故郷への旅は出費を抑えた割には快適なものだった。
「当然でしょう。私が旅に加護を与えているのですから」
とイコは得意気に話した。
「これが精霊様の加護がある、ということなのですね……」
ジルが感心したように言った。ジルはターニャからイコのことを聞いて以来、『精霊』と言っていたのを『精霊様』と言うようになった。精霊に対する敬意を持つようになったというよりは、ターニャが大切にしているものを尊重する、という考えからだった。

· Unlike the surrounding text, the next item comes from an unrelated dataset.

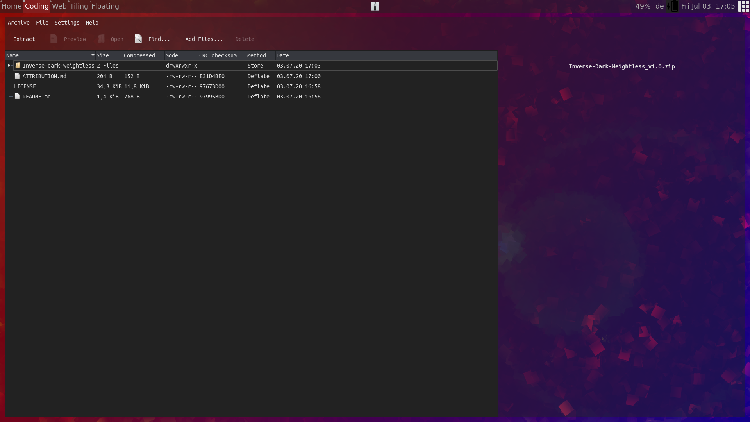This screenshot has width=750, height=422.
Task: Click the Preview document icon
Action: pos(54,39)

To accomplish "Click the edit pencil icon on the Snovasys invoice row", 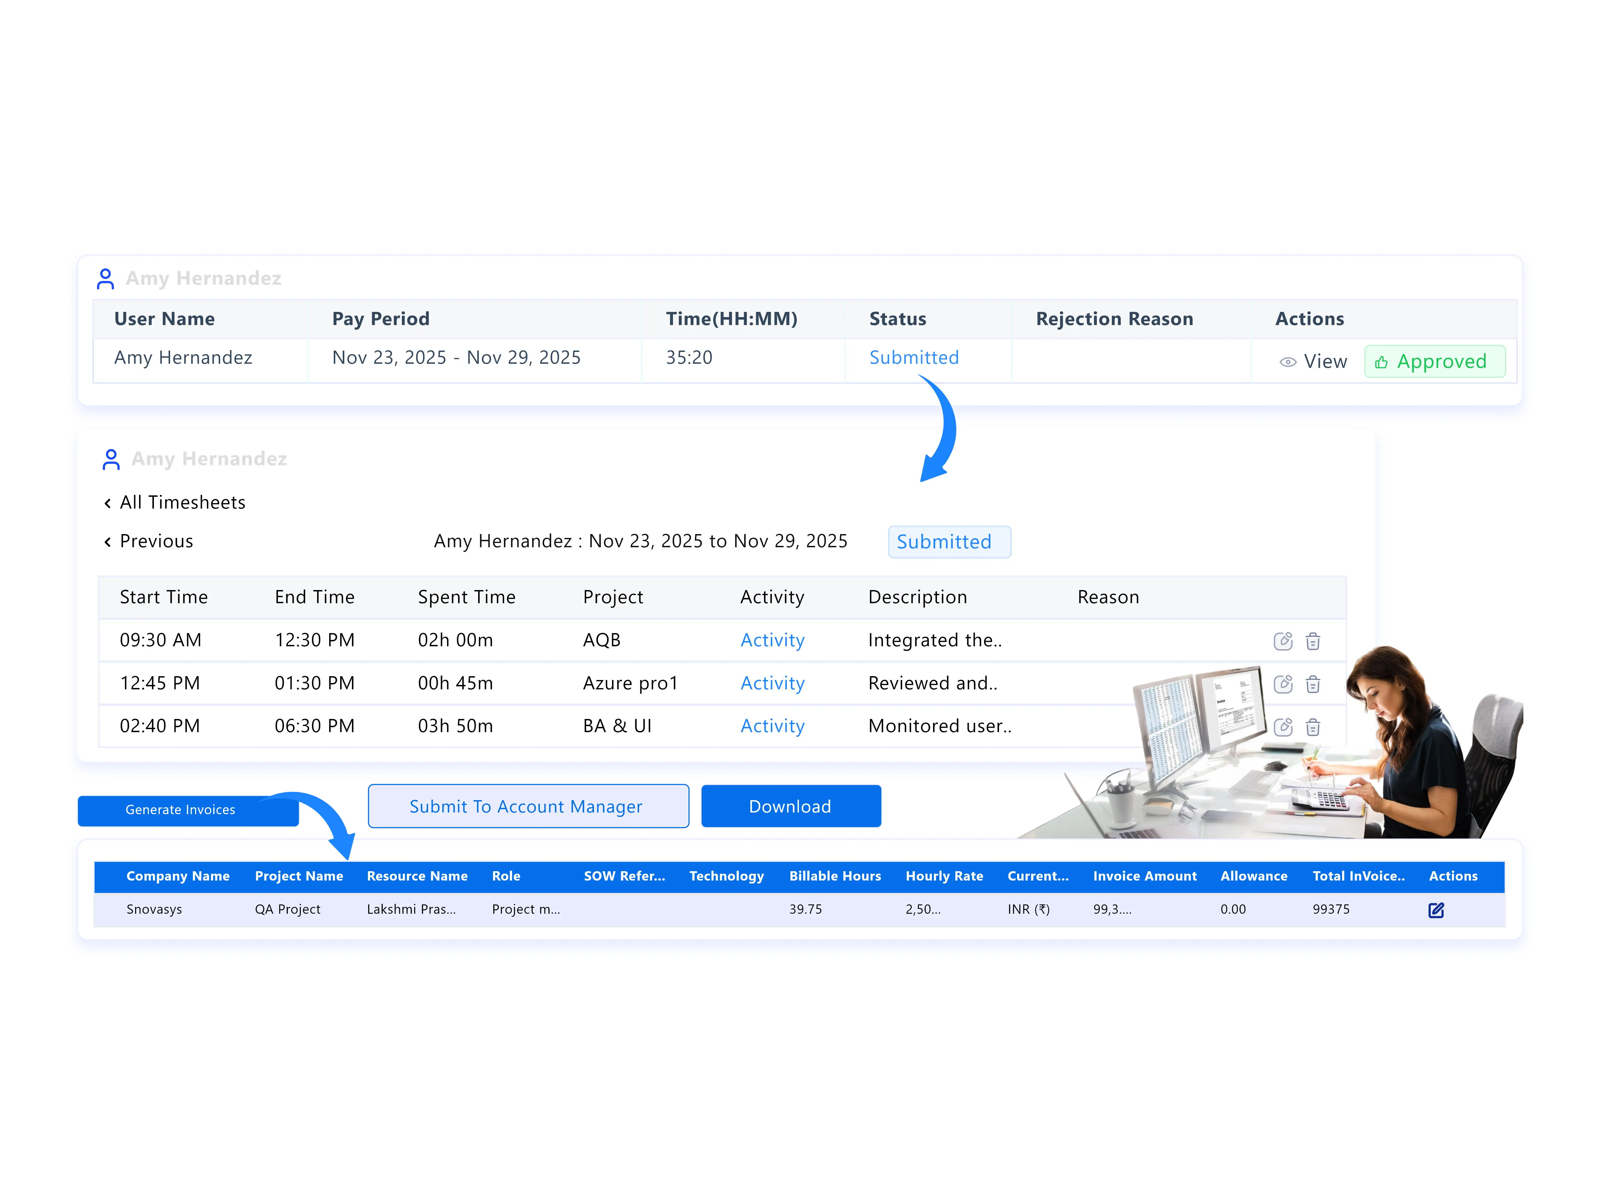I will (1437, 910).
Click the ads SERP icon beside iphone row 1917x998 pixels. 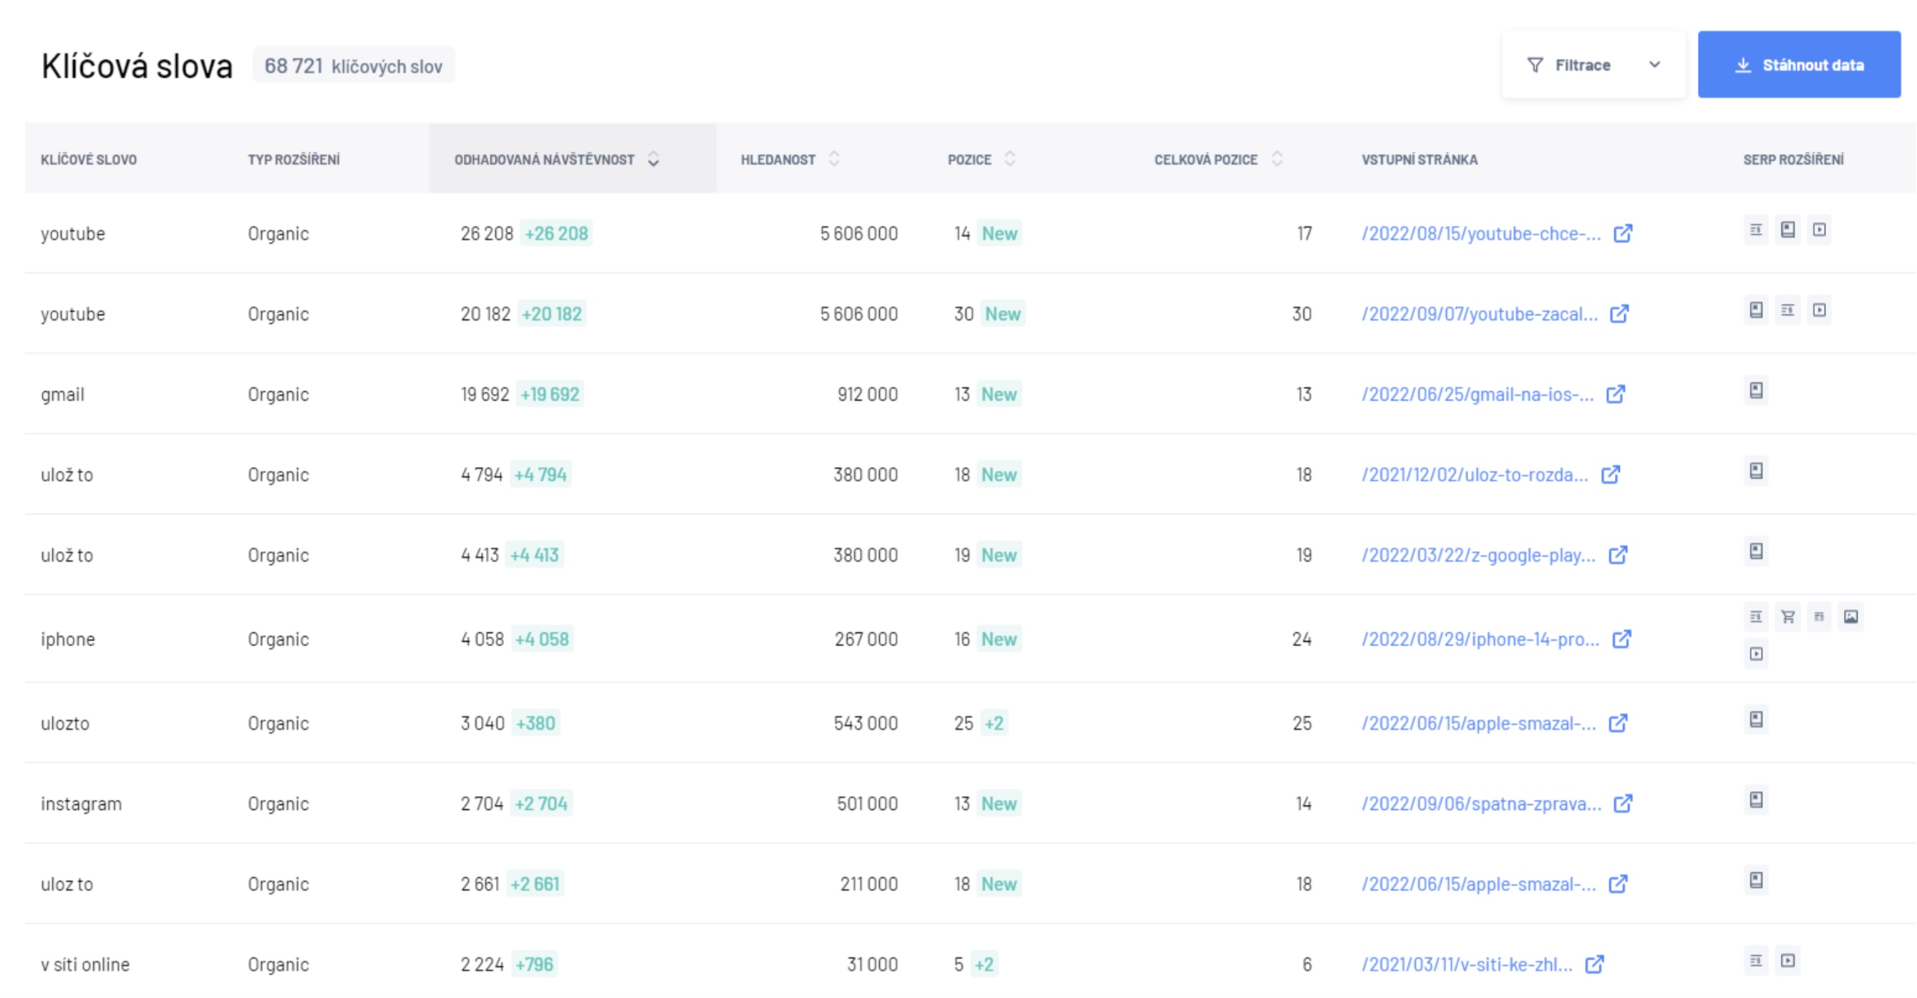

だが、村へ行くことを決めた後、ちょうど取れた休暇と予定を合わせたかのような行商の旅の予定があって同行できるようになるとか、旅に出たら出たで、本来ならばガタガタ揺れるはずの荷馬車がほとんど揺れを感じないとか、旅の間必要以上の雨が降らないとか、旅に関してありとあらゆる幸運が続いていた。その幸運を実際に体験すれば、『精霊の加護』というものが迷信ではなく、本当のものなのだと考えざるを得なかったのだ。もちろん行商人もこの旅の幸運を喜んで
「まるで精霊のご加護があるようですなあ」
などと笑っていた。ジルも表面上はそれに合わせて笑っていたが、本当にそれがあると知っていると笑うことなどできない、と畏れのようなものを感じていた。
そんな平穏な旅を続け、ターニャとジルは無事に村まで着くことができた。事前に手紙を出したとしても手紙が着くのとターニャの到着とそれほど時間の差は無いだろうことから、手紙も出さずに来てしまった。村に着いた時、どのように出迎えられるのかターニャは不安だった。